Exercise description: Please rewrite the items starting with the line that contains "Select the All Events radio button" and going on through the line that contains "coord(314,61)", replacing "radio button" with "option" and leaving everything else unchanged. Give only those lines, and leave the pictures out.

:: Provided data

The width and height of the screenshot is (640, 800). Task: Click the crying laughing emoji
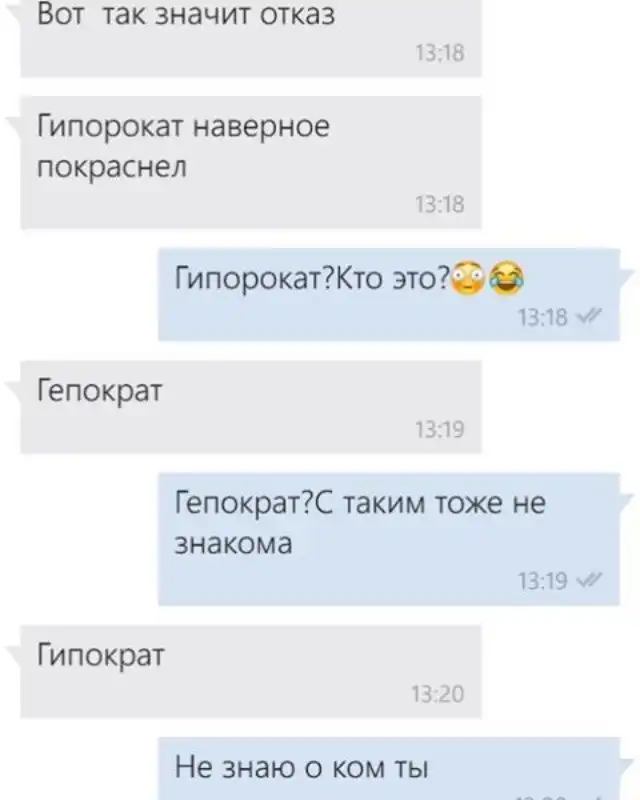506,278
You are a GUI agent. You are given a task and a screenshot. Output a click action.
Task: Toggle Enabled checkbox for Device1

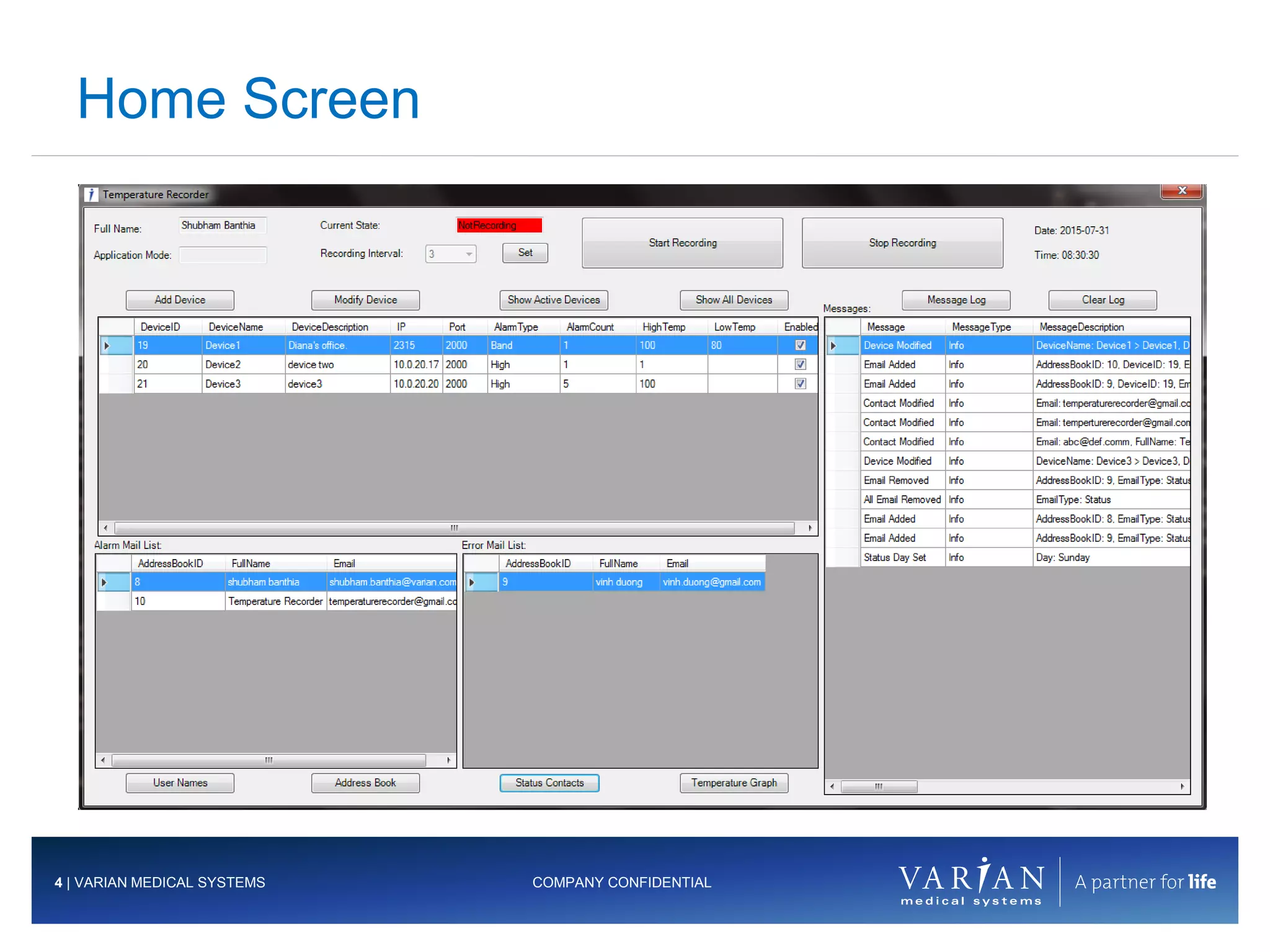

::::
:: Provided data

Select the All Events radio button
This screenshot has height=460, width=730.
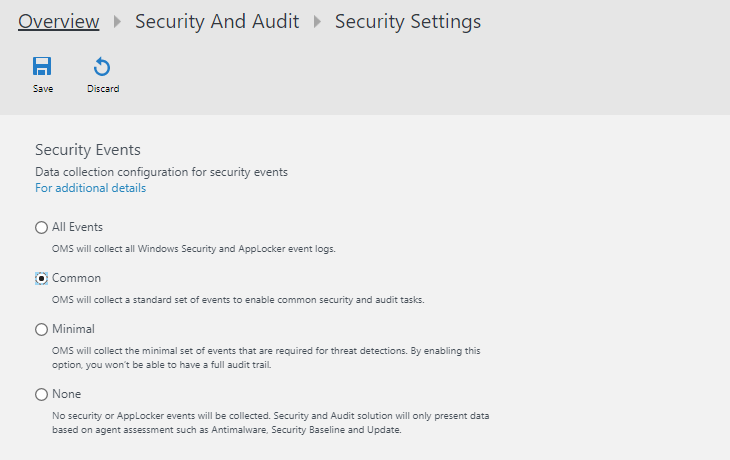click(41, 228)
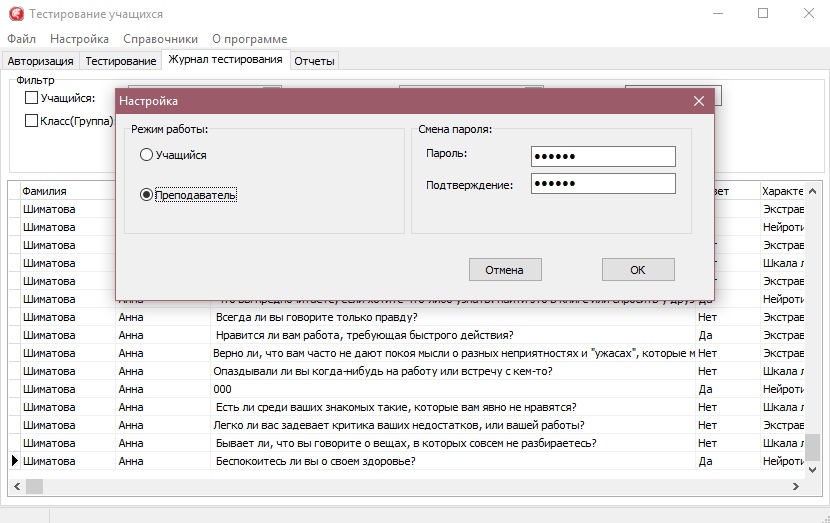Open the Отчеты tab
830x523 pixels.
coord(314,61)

::::

Completed task:
Select the All Events option
This screenshot has height=460, width=730.
click(41, 228)
Open the Отчеты tab
830x523 pixels.
coord(314,61)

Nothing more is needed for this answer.